Si le film suit l'évolution de Pauline (indifférence, curiosité, acquiescement timide, puis adhésion totale à la cause extrême, pour ne rien « spoiler »), son intérêt repose surtout sur le dévoilement du personnage du médecin chargé de recruter Pauline comme candidate.
Ses premiers arguments se veulent dans la droite ligne de sa vocation de médecin : proche des patients, au contact de la misère, ni-droite ni-gauche, au-dessus des partis corrompus... « On ne se bat pas pour des idées, mais pour les gens », dit-il à l'ingénue, dénonçant la fracture sociale, appelant au véritable changement.
Le Dr Berthier guide ensuite l'infirmière dans sa progression sur la face lumineuse de l'extrémisme : meeting politique, rencontre avec la présidente du parti Agnès Dorgelle (Catherine Jacob) qui contrôle tout, coaching par des cadres jeunes, dynamiques et sur-diplômés, petit traité de bienséance (ne jamais se montrer raciste – mais laisser dire, évoquer « la racaille », mais jamais de « bamboula »).
Montage parallèle
En parallèle à ce parcours initiatique, « Chez nous » nous plonge dans le versant sombre de la fachosphère, à travers Stéphane Stankowiak, l'amour de jeunesse de Pauline qui refuse les habits de la respectabilité pour se livrer à des expéditions ultraviolentes contre des migrants, ou encore, l'adolescence radicalisée (au FN, mais cela pourrait aussi être au djihadisme, le réalisateur jouant sur la proximité des imaginaires de haine) via les réseaux sociaux.
Malgré la blouse blanche, le Dr Berthier n'est pas aussi éloigné qu'il le prétend de ce côté obscur.

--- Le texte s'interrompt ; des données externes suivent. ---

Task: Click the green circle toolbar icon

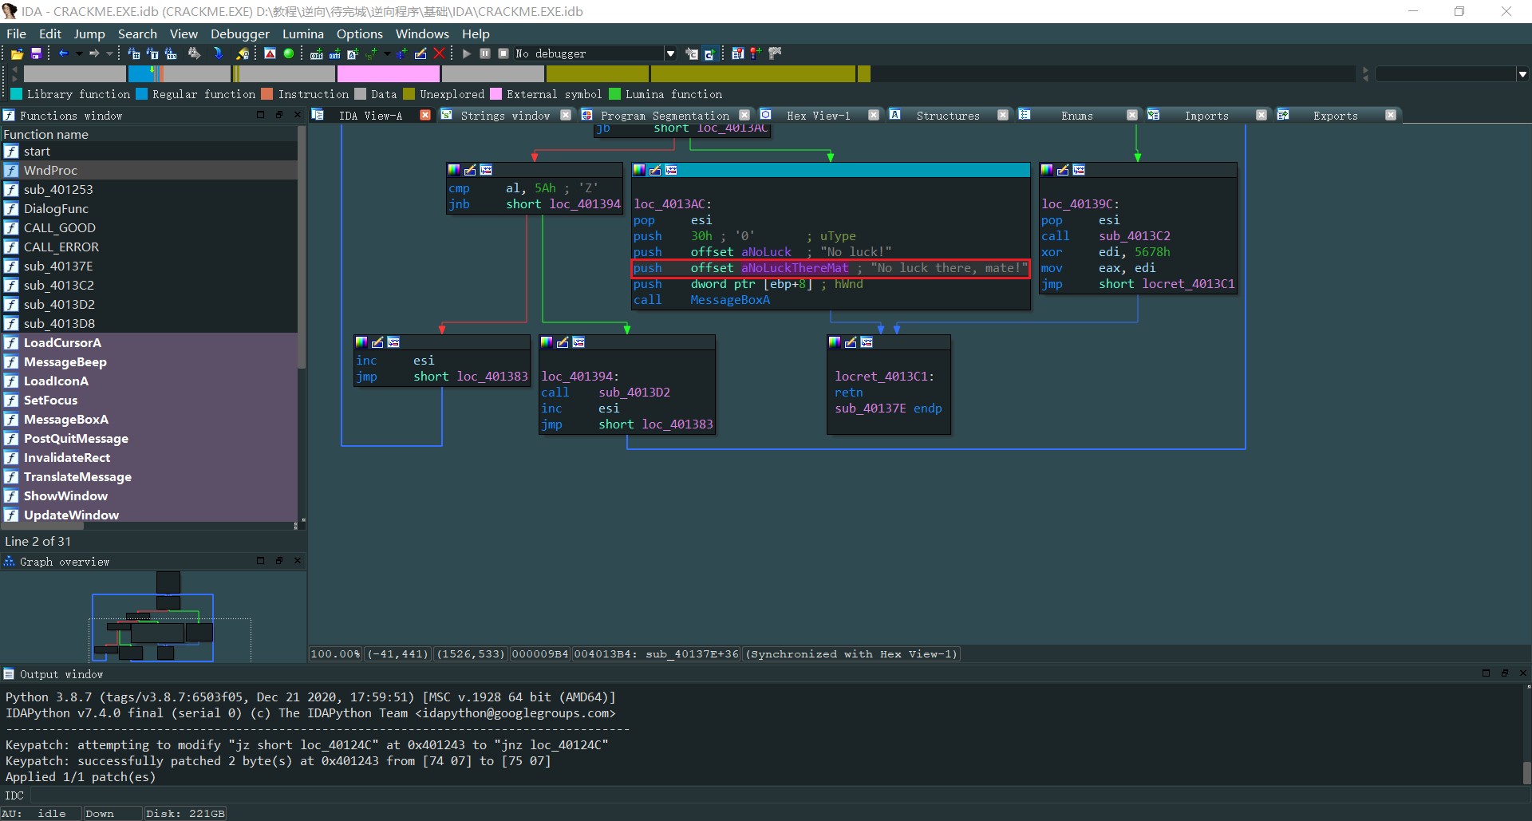Action: (x=289, y=53)
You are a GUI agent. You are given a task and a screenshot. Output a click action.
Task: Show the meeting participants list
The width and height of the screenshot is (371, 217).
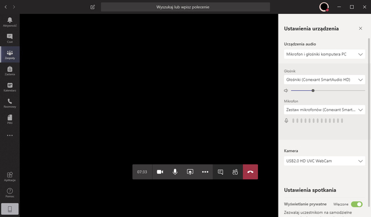point(235,172)
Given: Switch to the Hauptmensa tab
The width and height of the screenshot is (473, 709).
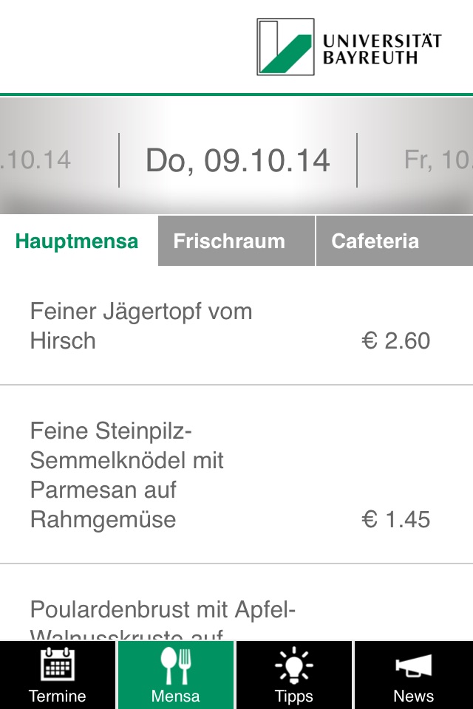Looking at the screenshot, I should tap(77, 242).
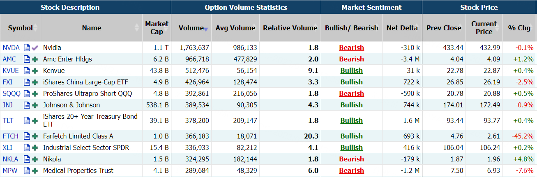
Task: Toggle the green plus for SQQQ
Action: (x=35, y=93)
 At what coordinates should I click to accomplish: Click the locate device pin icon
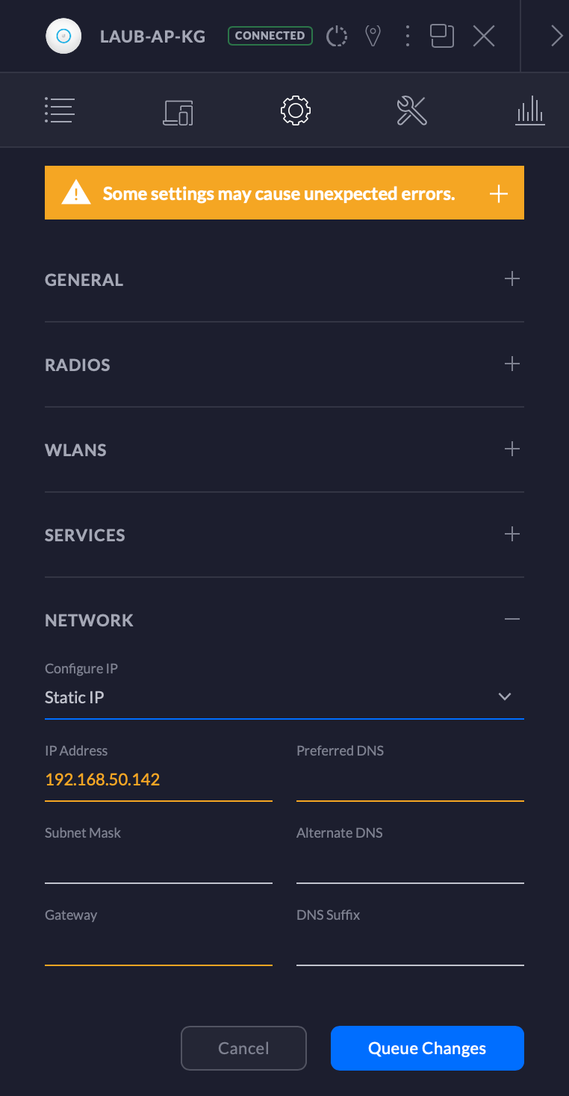pyautogui.click(x=373, y=36)
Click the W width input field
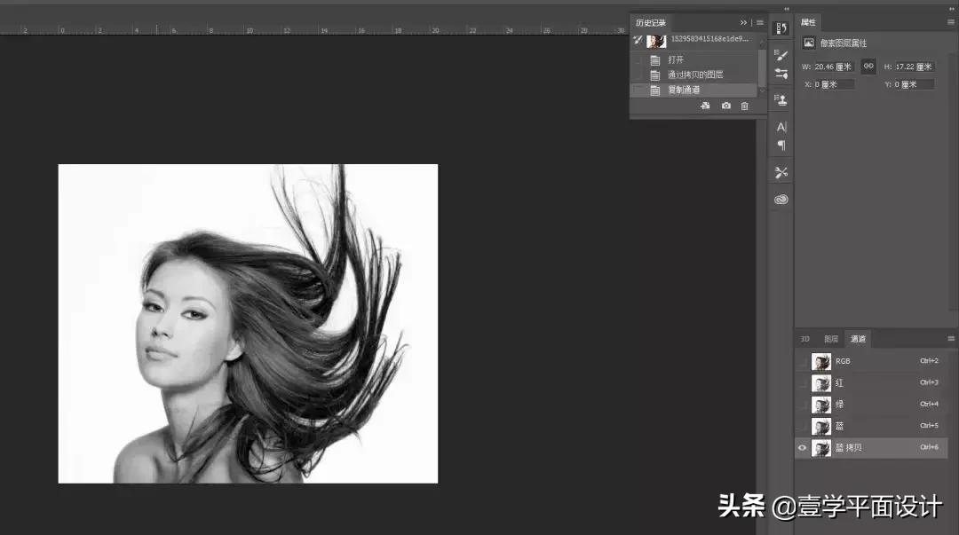This screenshot has height=535, width=959. coord(834,67)
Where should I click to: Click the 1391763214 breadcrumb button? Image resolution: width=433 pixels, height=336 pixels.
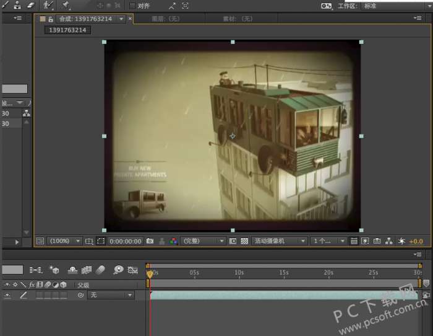(68, 30)
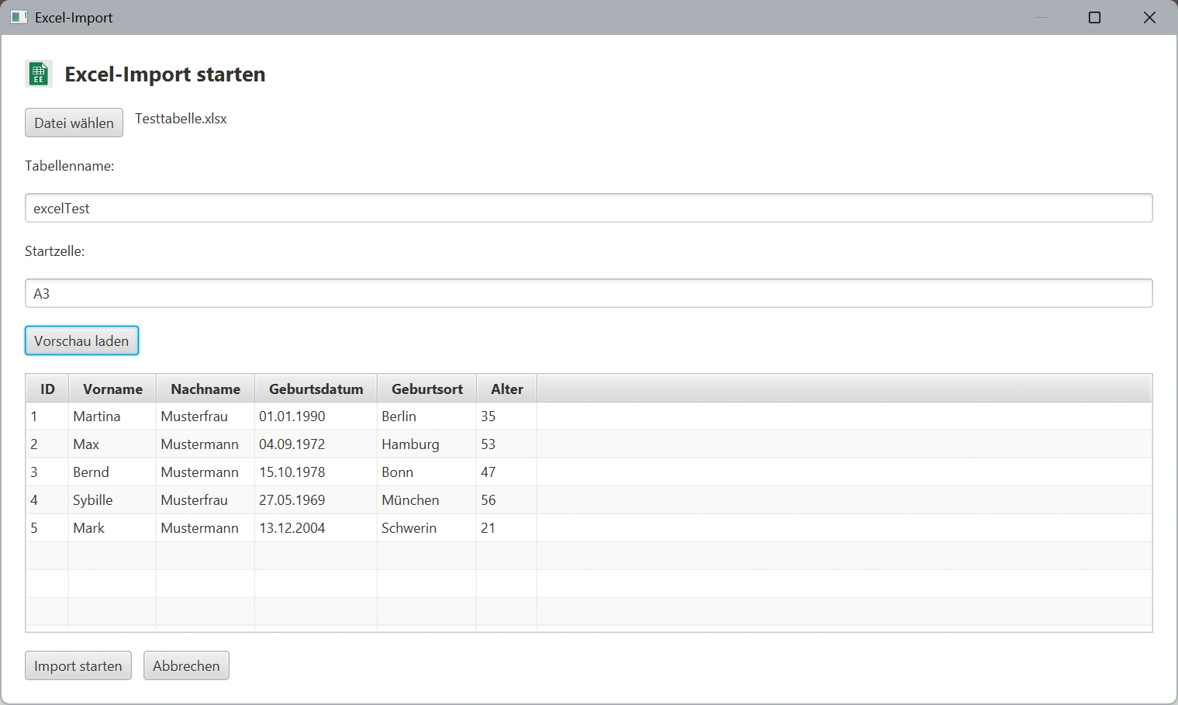The width and height of the screenshot is (1178, 705).
Task: Close the Excel-Import window
Action: pos(1149,17)
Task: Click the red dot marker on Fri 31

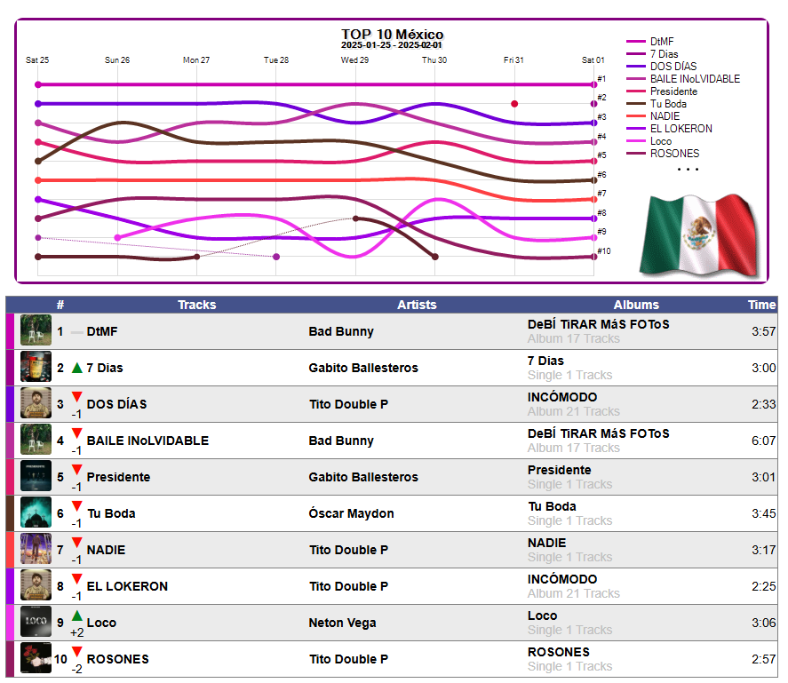Action: (x=514, y=104)
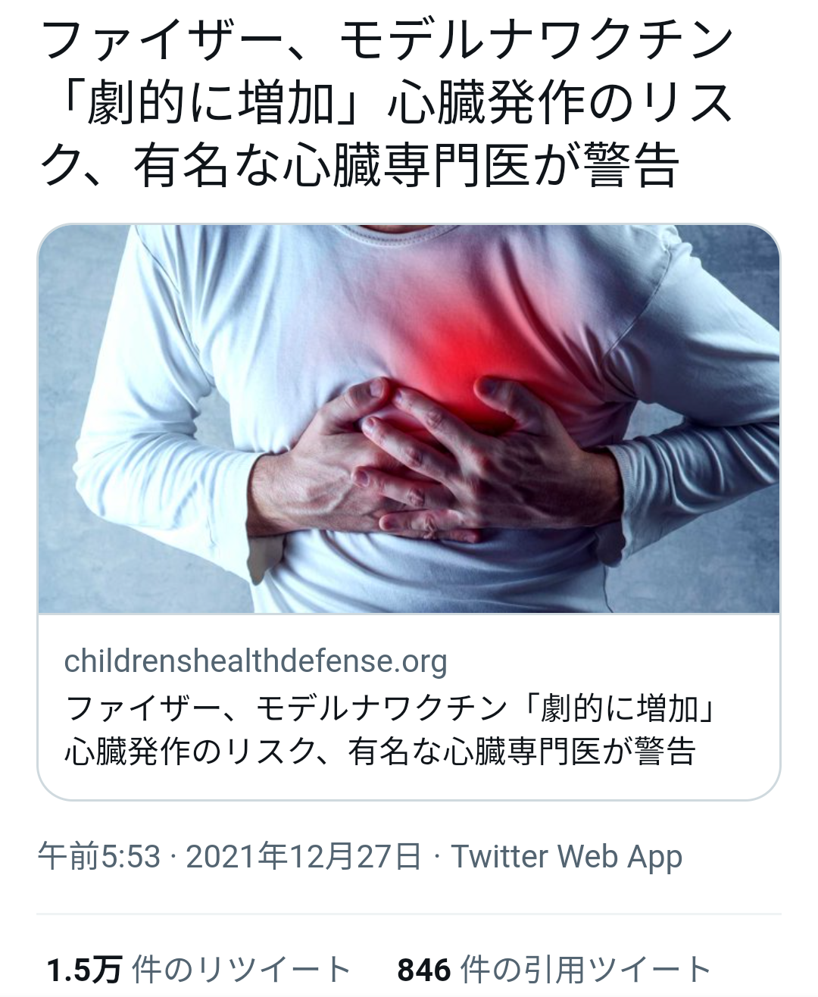Click the 1.5万 retweet count number

click(x=84, y=969)
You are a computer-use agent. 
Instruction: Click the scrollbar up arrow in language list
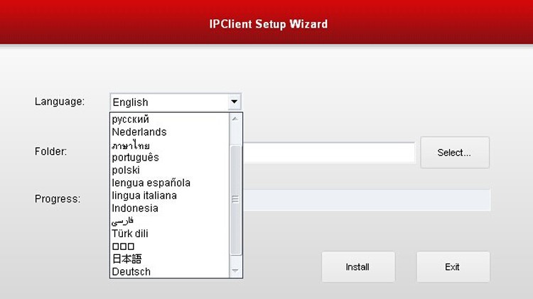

Le film semble même démontrer que Stanko et le Dr Berthier sont deux visages d'une même réalité. « Ce n'est pas se renier que de mettre un costume. Changer de stratégie, ce n'est pas changer d'objectif. Tu ne pouvais pas le comprendre ça ? », dit le Dr Berthier à Stanko, dont il fut, dans un sombre passé commun, un père spirituel.
Vraissemblant, le Dr Berthier ? « Si je peux contribuer à diffuser des idées de bon sens, je veux bien servir de relais », expliquait dans nos colonnes lors des élections régionales de 2015 le Dr Jean-Louis Meizonnet, médecin généraliste à Vauvert, proche de l'avocat Gilbert Collard qui l'avait incité à « sortir la tête de la tranchée ». Ce serait « beaucoup d’honneur d’être l’incarnation de ce FN respectable », déclarait aussi le Dr Pierre Cherrier (dont le nom n'est pas sans faire écho à celui de Berthier) gynécologue à La Celle-Saint-Cloud (bastion de la famille Le Pen), et tête de liste FN en Seine-et-Marne.